TRANSITION GUELPH
Our Mandate at Transition Guelph
Transition Guelph is a not-for-profit group of concerned and active Guelph residents with the shared vision of building resilience and sustainability into our community in response to the challenges of global economic instability, peak supply of oil and other resources, and accelerating climate change.
Transition Guelph’s mission is to encourage, inspire, and support people in the community – government, businesses, civil society and individuals – to work together, become involved in building that resilience and social cohesion while reducing their reliance on fossil fuels.
Many of our challenges are rooted outside the neighborhood, but we know there is much we can do to strengthen equity and resilience at the local level. Our vision of Guelph is a healthy, vital community with flourishing business, arts and neighbourhoods. Required energy and materials are largely local and renewable; all actions honour ecosystem integrity – locally to globally. Guelph contributes no more than its fair share of greenhouses gases that the planet can sustainably absorb.

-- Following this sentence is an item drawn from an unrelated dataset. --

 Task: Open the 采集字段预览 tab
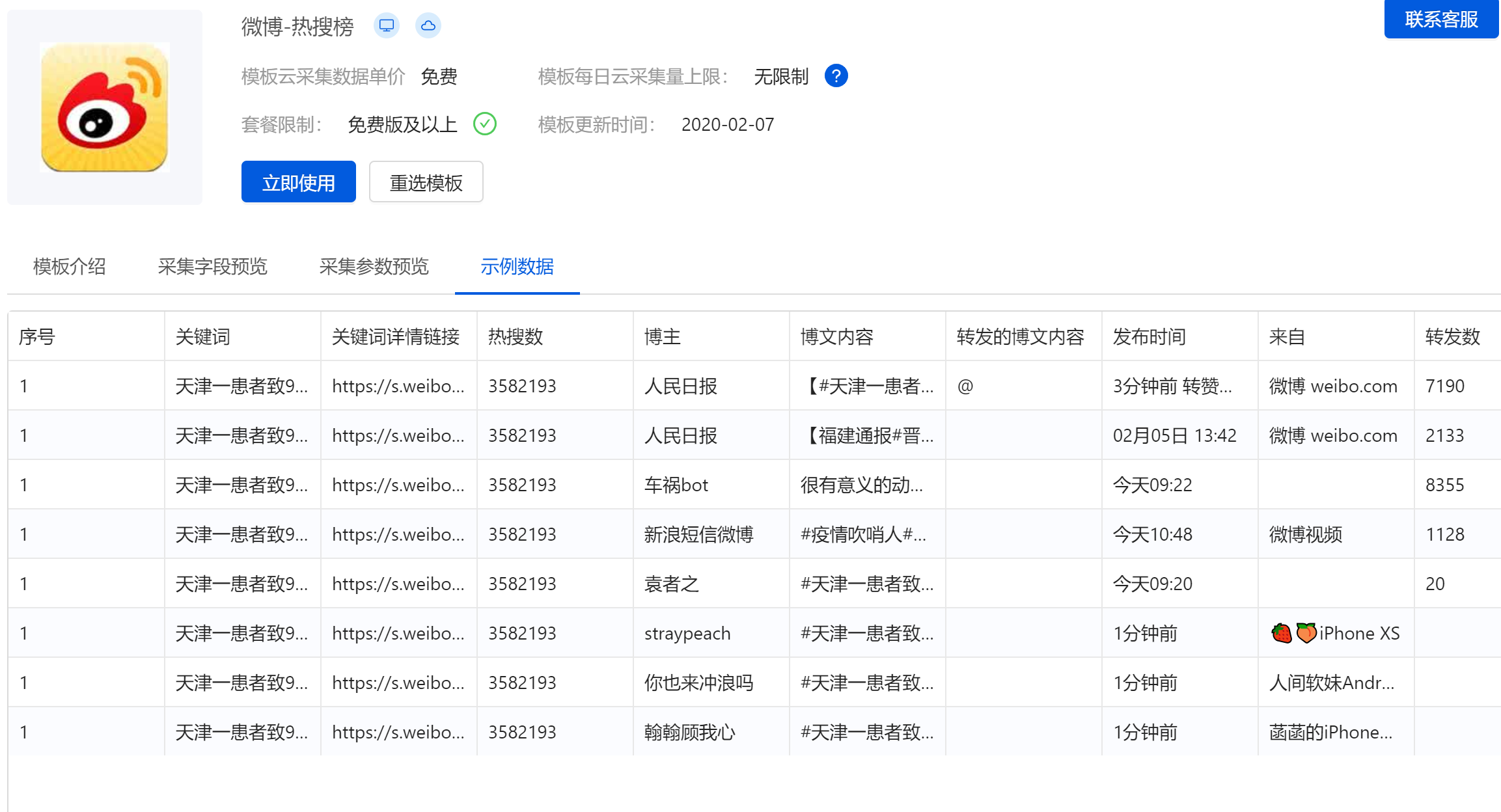212,267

Transition Guelph works in collaboration with the other Transition Initiatives in Ontario and across Canada. The Essential Guide to Transition, provides guidance for creating a resilient vibrant community through the re-localization of many of the services and resources that we need to survive and thrive in the face of environmental, social and economic challenges.

Our Vision
We envision a world of communities that thrive sustainably, in balance ecologically, socially and economically.
Our Purpose
Our community of Guelph and area will strive to significantly increase resilience to mitigate the effects of Peak Oil and drastically reduce carbon emissions to minimize the effects of Climate Change.
7 Principles of Transition
(adapted from the Transition Network)
1. Positive Visioning
Transition Initiatives are dedicated to the creation of tangible, clearly expressed, practical visions of the community beyond its present-day dependence on fossil fuels. Our primary focus is not campaigning against things, but rather on positive, empowering possibilities and opportunities. The generation of new stories and myths are central to this visioning work, as is the building of constructive alternatives to “business as usual.”

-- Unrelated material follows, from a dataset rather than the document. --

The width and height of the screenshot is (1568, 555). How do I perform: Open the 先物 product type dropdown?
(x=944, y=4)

2. Help People Access Good Information
Transition initiatives dedicate themselves, through all aspects of their work, to raising awareness of peak oil and climate change and related issues such as critiquing economic growth and inequity.

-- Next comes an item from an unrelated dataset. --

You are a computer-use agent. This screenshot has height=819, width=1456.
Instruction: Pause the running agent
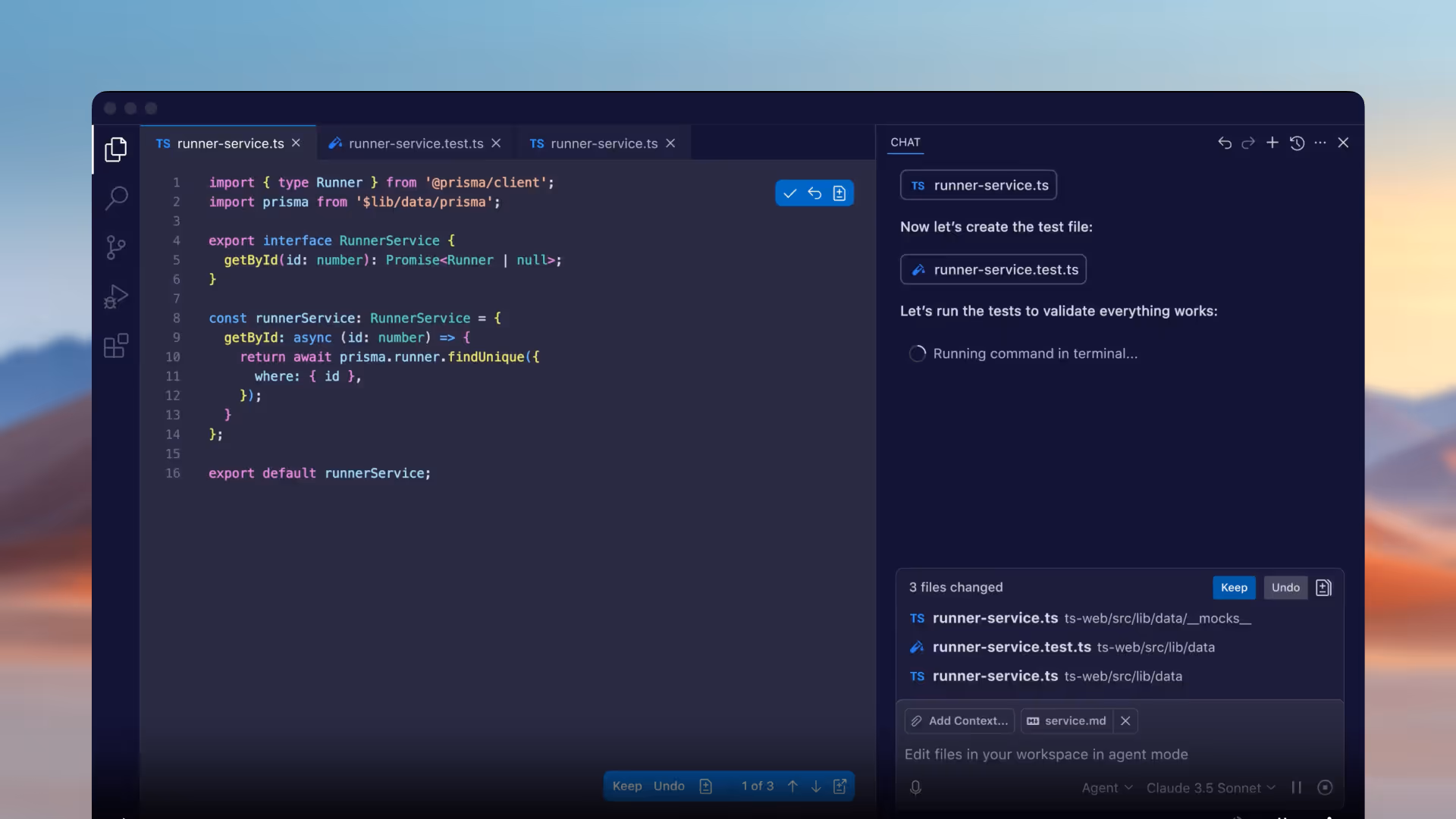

3. Trusting Our Community to Make Good Decisions
In providing good information, we recognize the responsibility to present this information in ways which are playful, articulate, accessible and engaging, and which enable people to feel enthused and empowered rather than powerless. Transition initiatives focus on telling people the closest version of the truth that we know in times when the information available is deeply contradictory. The messages are non-directive, respecting each person’s ability to make a response that is appropriate to their situation.
4. Inclusion and Openness
Successful Transition Initiatives need an unprecedented coming together of the broad diversity of society. We dedicate ourselves to ensuring that decision-making processes and working groups embody principles of openness, inclusion, and mutual respect. This principle also refers to the principle of each initiative reaching the community in its entirety, and endeavoring, from an early stage, to engage their local business community, the diversity of community groups and local authorities. It makes explicit the principle that there is, in the challenge of energy descent, no room for ‘them and us’ thinking.
4. Enable Sharing and Networking
Transition Initiatives dedicate themselves to sharing successes, failures, insights and connections at the various scales across the Transition network, so as to more widely build up a collective body of experience and accelerate learning.
5. Build Resilience
Transition recognizes the fundamental importance of building resilience, that is, the capacity of our businesses, communities and settlements to deal as well as possible with shocks and disruption. Transition initiatives commit to building resilience across a wide range of areas (food, economics, energy etc) and also on a range of scales (from the local to the national) as seems appropriate – and to setting them within an overall context of the need to do all we can to ensure whole-planet environmental resilience.
6. Inner and Outer Transition
The challenges we face are not just caused by a mistake in our technologies but are a direct result of our world view and belief system. The impact of the information about the state of our planet can generate fear and grief – which may underlie the state of denial that many people are caught in. Psychological models (for example, addictions models and models for behavioural change) can help us understand what is really happening and avoid unconscious processes that can sabotage change.
This principle also honours the fact that Transition thrives because it enables and supports people to do what they are passionate about, what they feel called to do, and to contribute their unique talents and gifts to the creation of more resilient communities.
7. Subsidiarity
Self-organization and decision making at the appropriate level. This final principle enshrines the idea that the intention of the Transition model is not to centralize or control decision making, but rather to work with everyone so that it is practiced at the most appropriate, practical and empowering level, and in such a way that it models the ability of natural systems to self-organize.